Passage:
In a recent case of mine, frantic parents retained me worried over the future of their son, who has autism and challenging behaviors. Equally troubling was their fear that government overreach was in the process of removing their parental rights.
These parents had done everything they could to help their son succeed at home and in school, but due to state funding limitations of the Children’s Long Term Care waiver, in-home services declined and then virtually disappeared over the past year. Not surprisingly, this evaporation of critical child and family supports resulted in a downward spiral. First, in mid-fall, the school district determined that it could no longer educate the boy in school and started providing his education in the family home. Then, the boy’s challenging behaviors escalated.
As the parents sought answers, they received recommendations to send him to a state Institution where the state no longer admits long admits long-term residents, but does provide 30-60 day assessments to, in theory, help families in situations such as these. Unfortunately, my clients’ decision to send their son to an Institution developed into an over 5 month stay there because the County determined that it needed to take over parental medical decision making and further determined that the child was not fit to return home. The County pursued this case in court seeking to send the boy to another Institution 4 hours from his home, without a plan for returning him home. The County even took the drastic step of seeking transfer of medical legal custody of the boy from the parents to the County.
The parents retained me only a few weeks before the scheduled 1/2 day trial. Initially, I contacted the county’s attorney to determine whether settlement was a possibility. Sadly, the County was unwavering on its Institutionalization path and had no interest in settlement.
As the trial began, my first witness was the child’s pediatrician who was strongly supportive of returning the boy home to his family and fully supported the parents’ medical decision-making. Initially, I felt a need to rush through the case because the court had only allotted a few hours for the trial. Fortunately, the judge quickly realized that this case was too important to rush and announced that he had cleared his calendar for the following business day as he knew we needed to carefully put on all relevant testimony.
Another compelling witness was the boy’s 17 year old brother. He told the court that he was the only one who could get his brother to talk and calm down and that he had no regrets that he needed to spend most of his non-school hours at home helping to care for his brother.
For its part, the County only put on 2nd hand hearsay testimony (allowed in these types of cases) critiquing the parents’ caregiving. While it did not budge from its Institutionalization position, the lead county social worker did testify that if the boy returned home, he would need ample in-home services. Sadly, the Guardian ad Litem (GAL) supported the County’s Institutionalization position.
When the judge announced his decision, he concluded that the parents’ first-person testimony, from themselves, their son, and their pediatrician, far outweighed the county’s second hand testimony, and convinced him that the boy should be returned home with the ample home-based services which the county social worker testified were necessary. The parents were elated and his father can proudly state that his service to our country in the armed services is that much more meaningful as the family celebrates a very meaningful Independence Day in their home today.

Work instructions:
**a)** Translate this sentence from the passage into Spanish: "The parents retained me only a few weeks before the scheduled 1/2 day trial."
**b)** Answer these questions from the passage, and mark each answer with the same numeral as its question.
(i) Who was the first witness at the trial?
(ii) How far from the boy's home was the other Institution where the County sought to send him?
(iii) Whose position did the Guardian ad Litem support?
**c)** Copy out everything in the passage from "As the trial" down to "all relevant testimony.".

Available data:

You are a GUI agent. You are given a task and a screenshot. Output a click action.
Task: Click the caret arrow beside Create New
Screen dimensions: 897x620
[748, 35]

Results by task:
**a)** Los padres me contrataron solo unas semanas antes del juicio programado de medio día.

**b)**
(i) The child's pediatrician.
(ii) 4 hours.
(iii) The County's Institutionalization position.

**c)**
As the trial began, my first witness was the child’s pediatrician who was strongly supportive of returning the boy home to his family and fully supported the parents’ medical decision-making. Initially, I felt a need to rush through the case because the court had only allotted a few hours for the trial. Fortunately, the judge quickly realized that this case was too important to rush and announced that he had cleared his calendar for the following business day as he knew we needed to carefully put on all relevant testimony.